Looping in Pyspark causes sparkException - loops

In Zeppelin with pyspark.
Before I found the correct way of doing things (Last over a Window), I had a loop that extended the value of a previous row to itself one by one (I know loops are bad practice). However, after running a couple hundred times it fails with a nullPointerException before reaching the best case condition=0.
To get around the error, (before I discovered the last command), I had the loop run a few hundred times for a midpoint condition=1000, dump the results. Run it again with condition=500, rinse and repeat until I hit condition=0.
def extendTarget(myDF, loop, lessThan):
i = myDF.filter(col("target") == "unknown").count()
while (i > lessThan):
cc = loop
while (cc > 0):
myDF = myDF.withColumn("targetPrev", lag("target", 1).over(Window.partitionBy("id").orderBy("myTime")))

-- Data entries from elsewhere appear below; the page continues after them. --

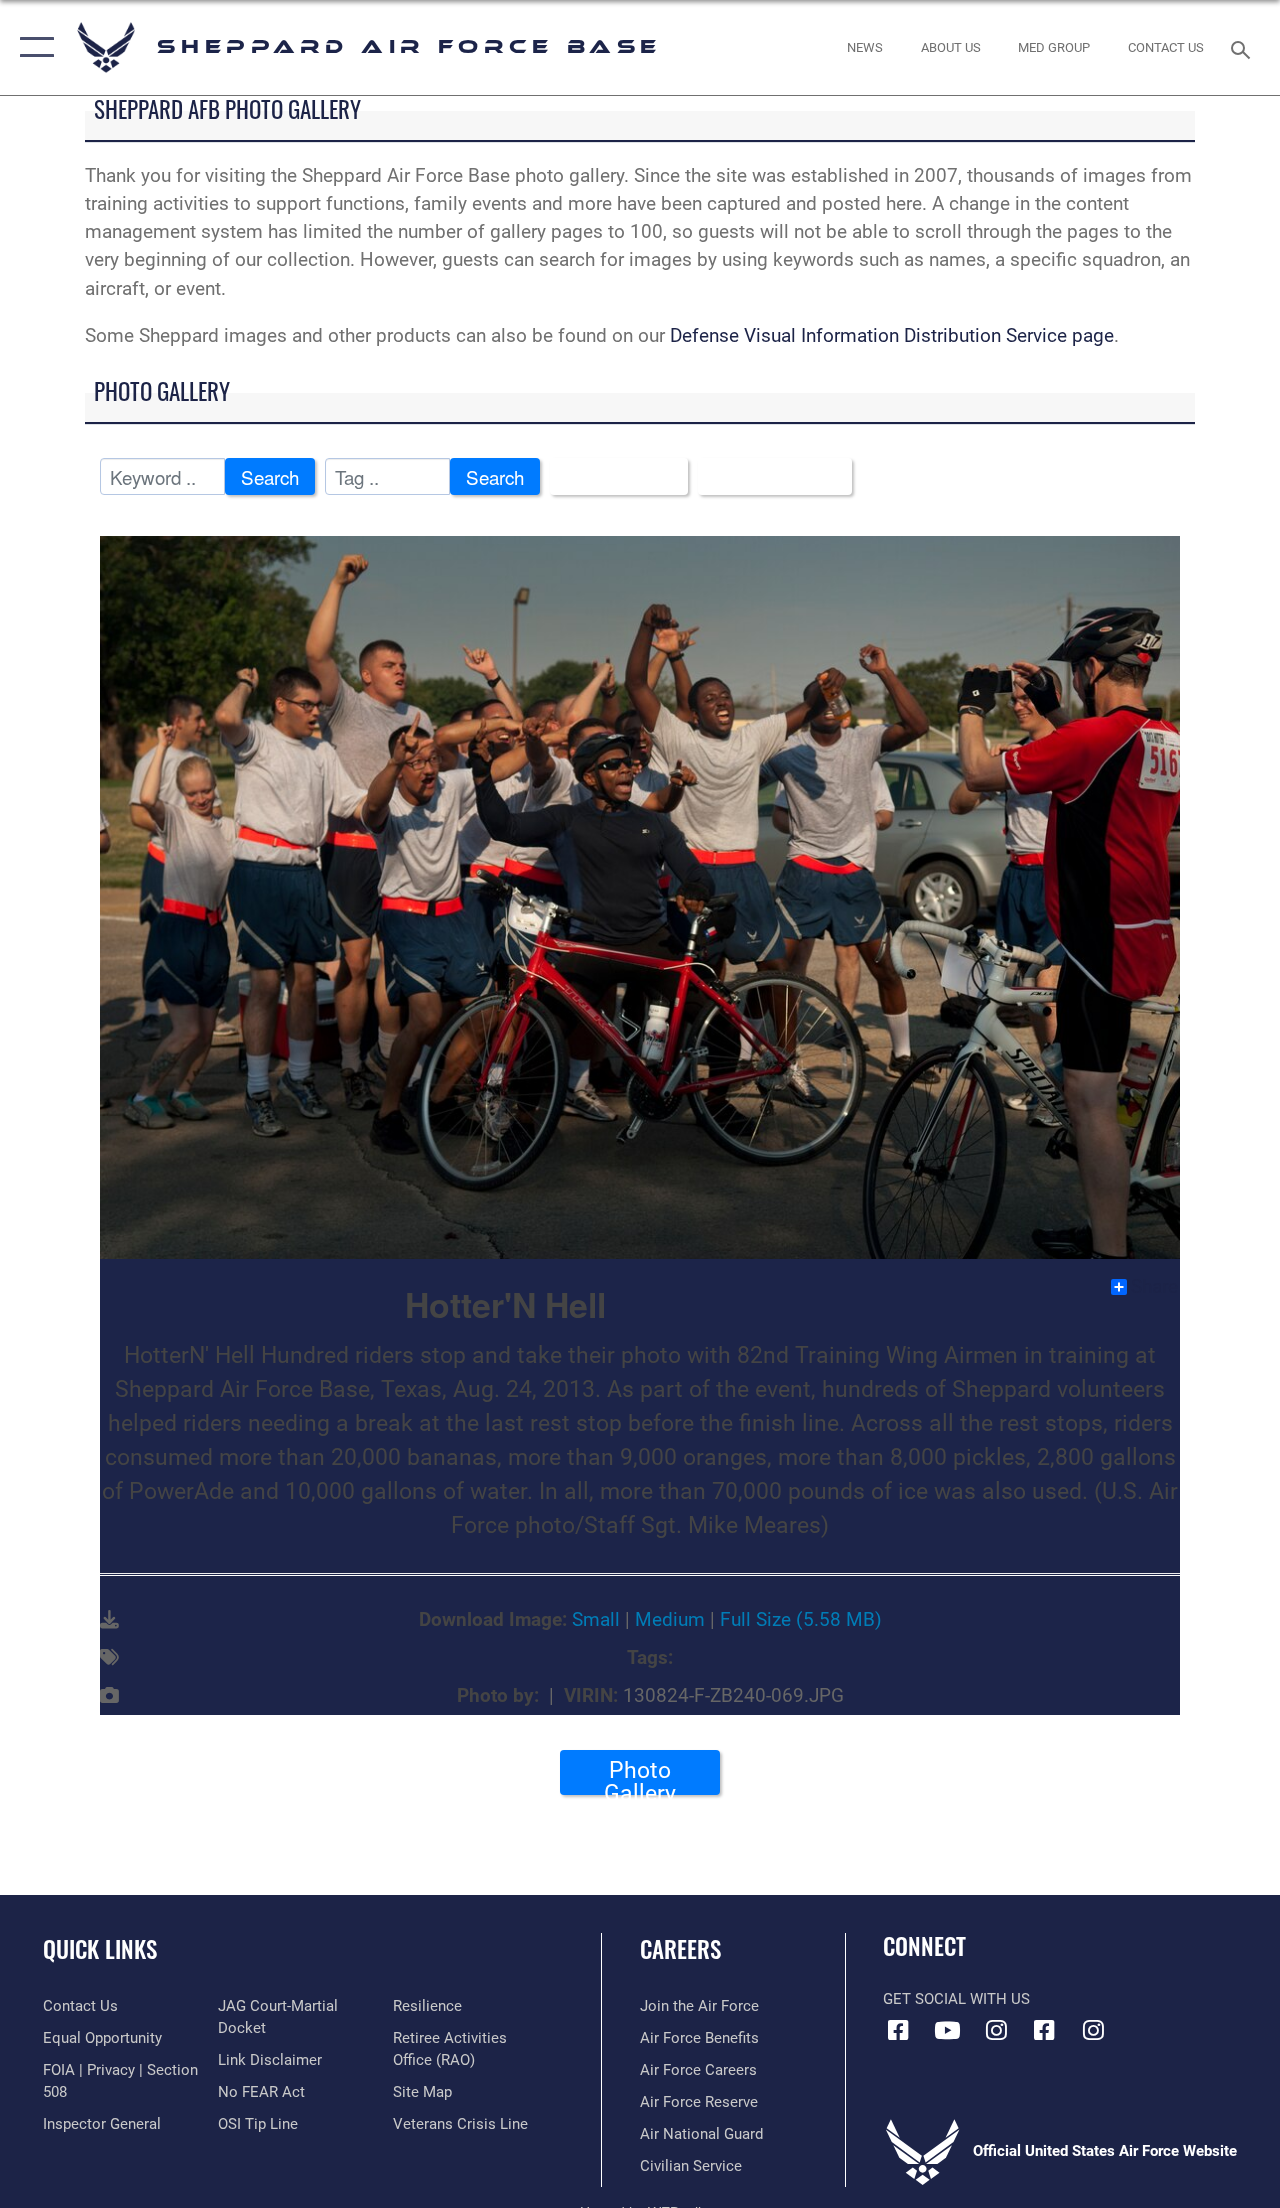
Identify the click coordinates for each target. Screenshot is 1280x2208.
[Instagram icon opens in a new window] (996, 2030)
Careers (680, 1949)
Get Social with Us (956, 1999)
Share (1154, 1287)
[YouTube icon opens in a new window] (947, 2030)
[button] (32, 47)
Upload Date (767, 476)
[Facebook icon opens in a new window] (898, 2030)
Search (270, 476)
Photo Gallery (640, 1776)
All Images (611, 476)
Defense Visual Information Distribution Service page (892, 336)
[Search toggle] (1244, 47)
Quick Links (100, 1949)
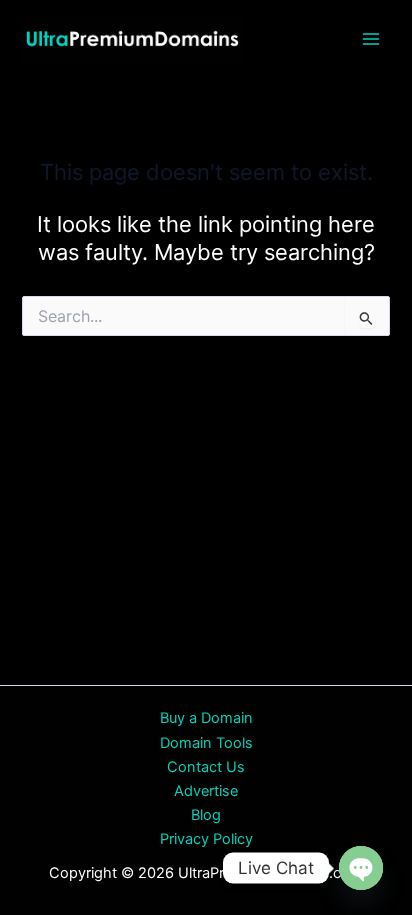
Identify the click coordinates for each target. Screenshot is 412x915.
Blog (206, 815)
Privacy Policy (206, 839)
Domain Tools (206, 743)
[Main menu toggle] (371, 39)
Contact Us (206, 767)
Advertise (206, 791)
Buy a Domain (206, 718)
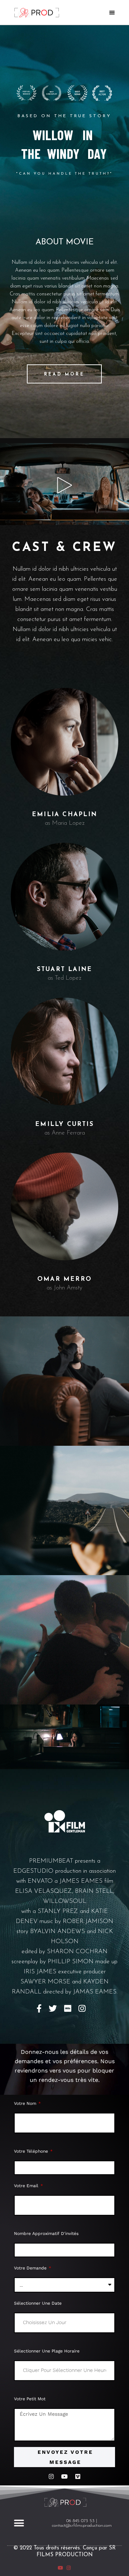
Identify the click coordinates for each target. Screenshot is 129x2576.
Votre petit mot (30, 2398)
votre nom (26, 2103)
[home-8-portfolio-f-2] (64, 1510)
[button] (19, 2523)
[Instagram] (51, 2476)
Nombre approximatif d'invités (46, 2233)
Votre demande (31, 2268)
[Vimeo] (77, 2476)
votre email (27, 2185)
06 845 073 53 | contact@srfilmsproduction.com (82, 2523)
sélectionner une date (38, 2303)
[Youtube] (64, 2476)
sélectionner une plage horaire (47, 2351)
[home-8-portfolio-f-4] (64, 1737)
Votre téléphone (31, 2151)
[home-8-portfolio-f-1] (64, 1381)
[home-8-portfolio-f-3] (64, 1640)
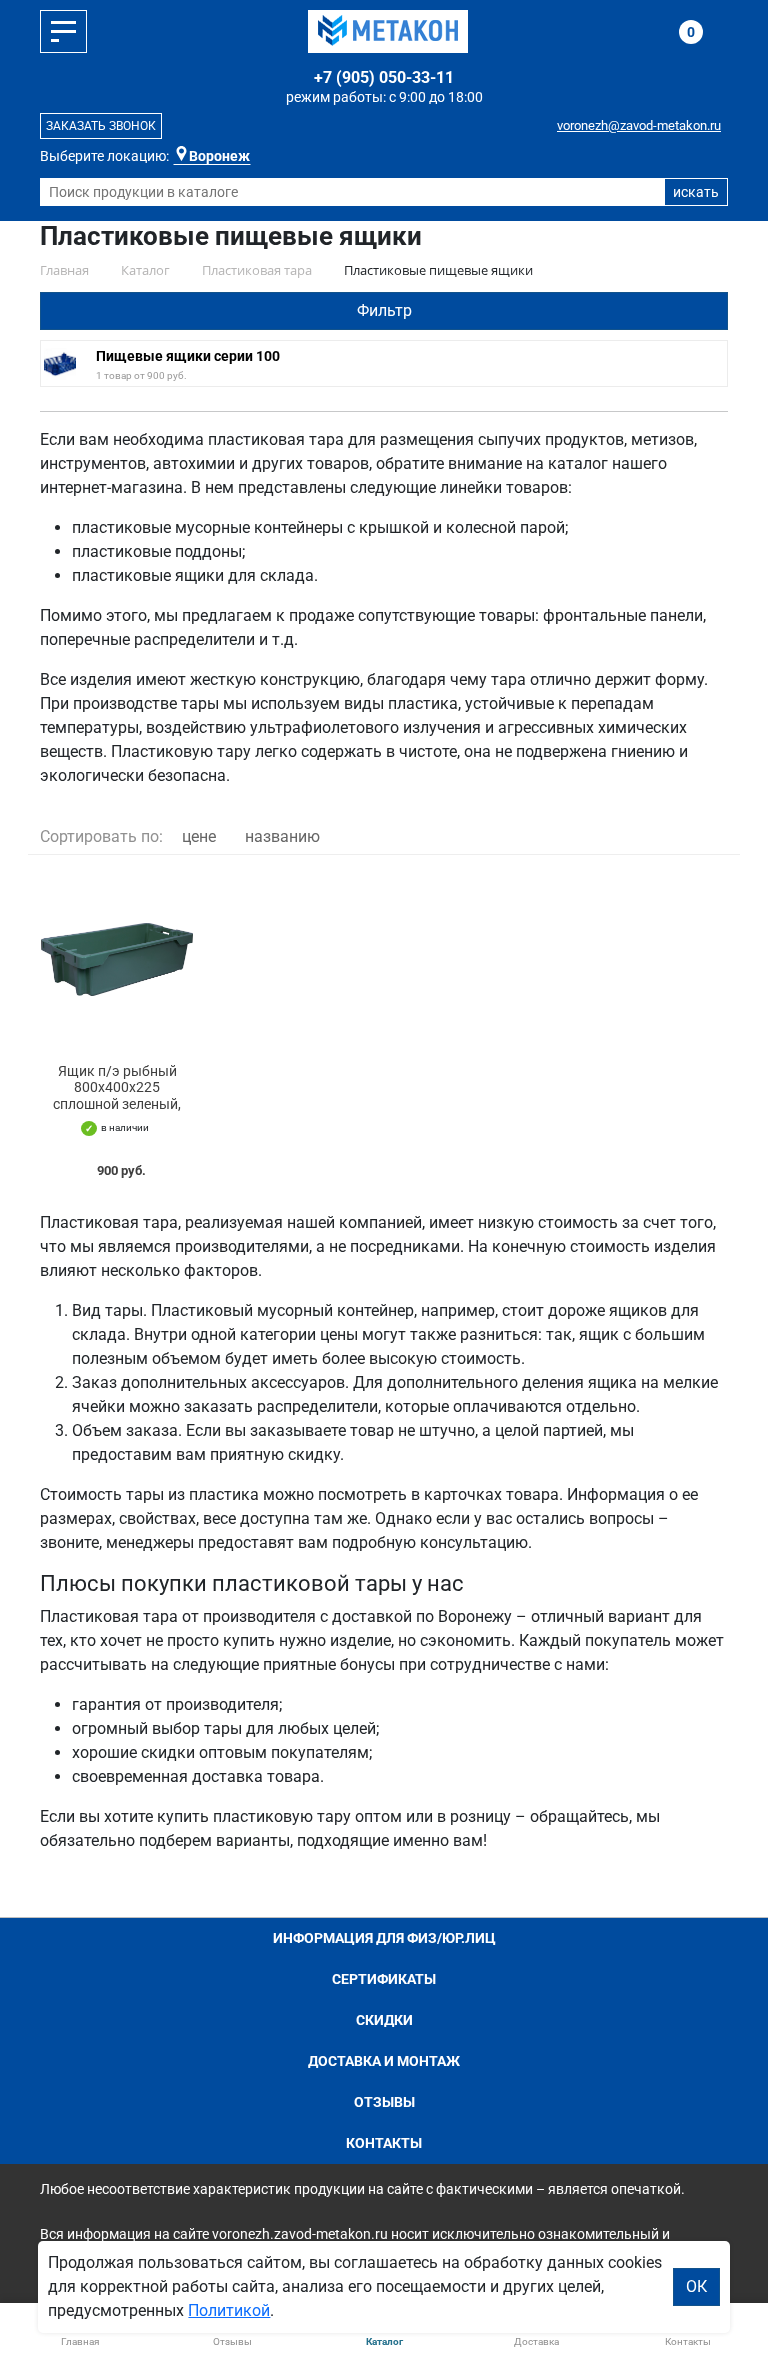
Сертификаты (384, 1979)
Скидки (384, 2020)
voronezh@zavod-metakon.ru (639, 125)
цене (199, 836)
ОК (696, 2286)
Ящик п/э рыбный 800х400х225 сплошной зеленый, (117, 1088)
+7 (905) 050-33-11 (384, 77)
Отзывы (384, 2102)
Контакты (384, 2143)
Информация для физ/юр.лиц (384, 1938)
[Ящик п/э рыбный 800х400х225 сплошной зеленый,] (117, 959)
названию (282, 836)
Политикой (229, 2310)
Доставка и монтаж (384, 2061)
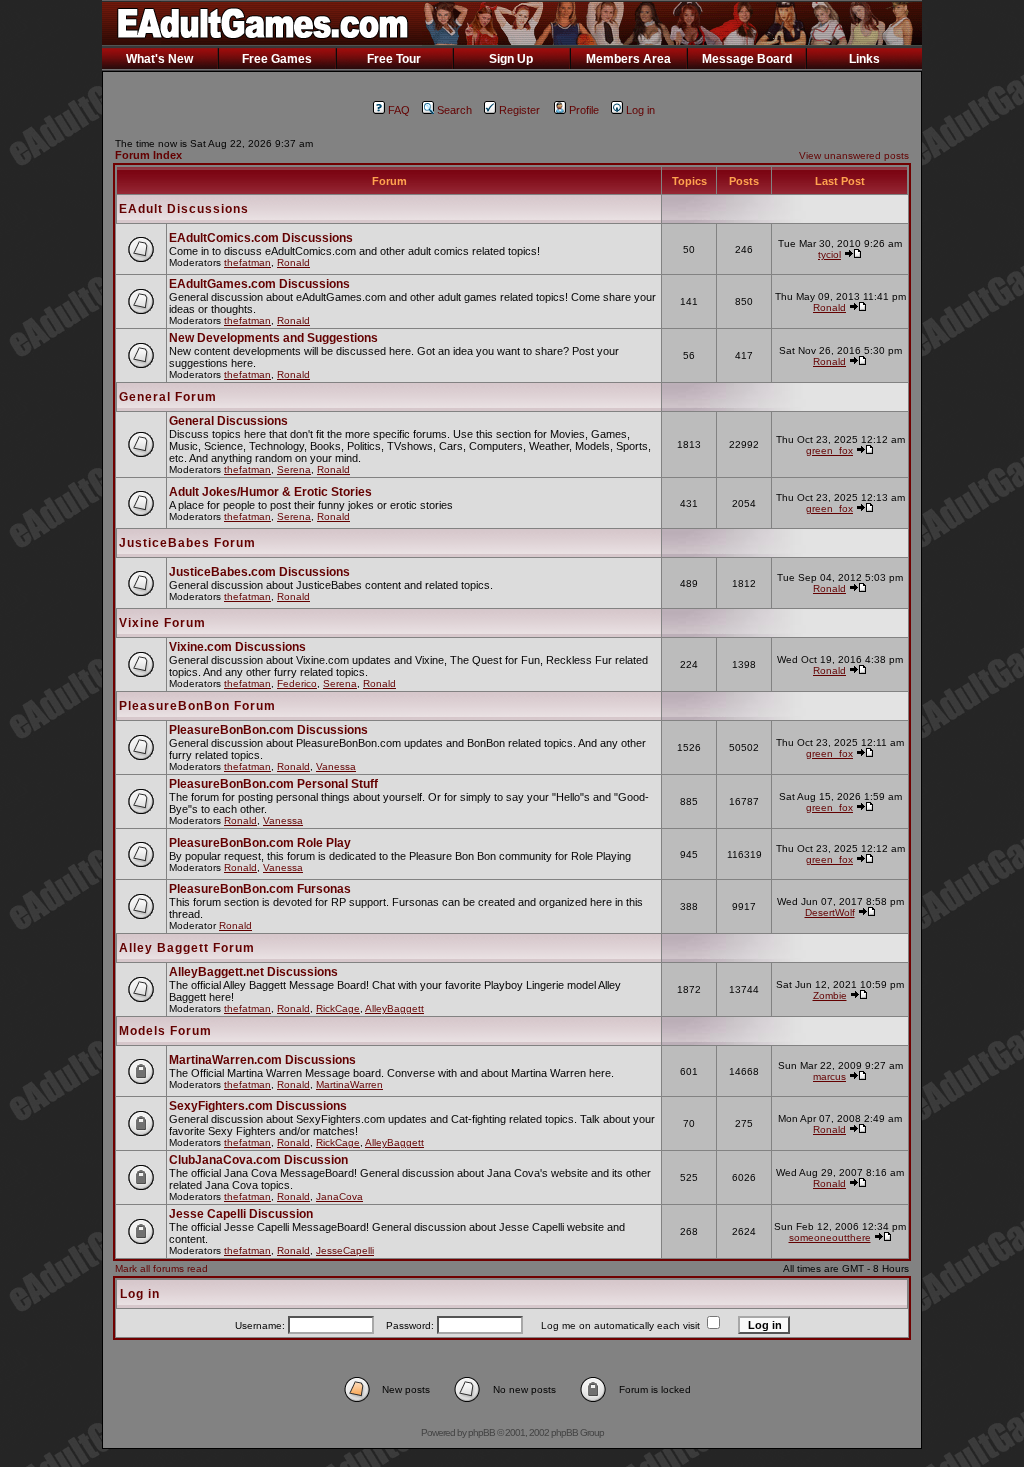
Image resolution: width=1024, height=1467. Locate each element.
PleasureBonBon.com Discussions (268, 730)
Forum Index (148, 155)
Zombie (830, 995)
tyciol (829, 254)
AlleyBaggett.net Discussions (253, 972)
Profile (584, 110)
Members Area (628, 59)
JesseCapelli (345, 1250)
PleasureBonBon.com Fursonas (260, 889)
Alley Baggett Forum (187, 948)
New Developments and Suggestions (273, 338)
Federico (297, 683)
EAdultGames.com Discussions (259, 284)
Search (454, 110)
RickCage (338, 1008)
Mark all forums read (161, 1268)
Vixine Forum (162, 623)
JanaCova (339, 1196)
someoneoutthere (830, 1237)
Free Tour (394, 59)
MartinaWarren (349, 1084)
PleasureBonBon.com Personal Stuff (273, 784)
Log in (640, 110)
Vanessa (336, 766)
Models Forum (165, 1031)
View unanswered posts (854, 155)
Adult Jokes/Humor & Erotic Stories (270, 492)
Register (519, 110)
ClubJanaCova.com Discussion (258, 1160)
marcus (829, 1076)
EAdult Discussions (184, 209)
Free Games (277, 59)
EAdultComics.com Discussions (261, 238)
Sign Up (511, 59)
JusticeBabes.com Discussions (259, 572)
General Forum (168, 397)
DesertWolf (830, 912)
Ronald (293, 262)
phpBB (481, 1432)
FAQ (399, 110)
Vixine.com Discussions (237, 647)
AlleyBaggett (394, 1008)
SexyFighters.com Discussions (258, 1106)
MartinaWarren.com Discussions (262, 1060)
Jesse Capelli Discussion (241, 1214)
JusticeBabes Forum (187, 543)
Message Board (747, 59)
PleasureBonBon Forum (197, 706)
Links (864, 59)
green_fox (829, 450)
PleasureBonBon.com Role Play (260, 843)
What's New (159, 59)
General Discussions (228, 421)
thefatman (247, 262)
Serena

myDF = myDF.withColumn("targetNew", when(col("target") == "unknown", col("targetPrev")).otherwise(col("target")))
myDF = myDF.select(
"id",
"myTime",
col("targetNew").alias("target"))
cc = cc - 1
i = myDF.filter(col("target") == "unknown").count()
print i
return myDF
myData = spark.read.load(myPath)
myData = extendTarget(myData, 20, 0)
myData.write.parquet(myPathPart1)
I expect it to take a stupid long amount of time (since I'm doing it wrong), but do not expect it to exception out with
Output (given inputs (myData, 20, 0)
38160
22130
11375
6625
5085
4522
4216
3936
3662
3419
3202
Error
Py4JJavaError: An error occurred while calling o26814.count.
: org.apache.spark.SparkException: Job aborted due to stage failure: Task 32 in stage 1539.0 failed 4 times, most recent failure: Lost task 32.3 in stage 1539.0 (TID XXXX, ip-XXXX, executor 17): ExecutorLostFailure (executor 17 exited caused by one of the running tasks) Reason: Container from a bad node: container_XXXX_0001_01_000033 on host: ip-XXXX. Exit status: 50. Diagnostics: Exception from container-launch.
Container id: container_XXXX_0001_01_000033
Exit code: 50
Stack trace: ExitCodeException exitCode=50:
at org.apache.hadoop.util.Shell.runCommand(Shell.java:972)
at org.apache.hadoop.util.Shell.run(Shell.java:869)
at org.apache.hadoop.util.Shell$ShellCommandExecutor.execute(Shell.java:1170)
at org.apache.hadoop.yarn.server.nodemanager.DefaultContainerExecutor.launchContainer(DefaultContainerExecutor.java:235)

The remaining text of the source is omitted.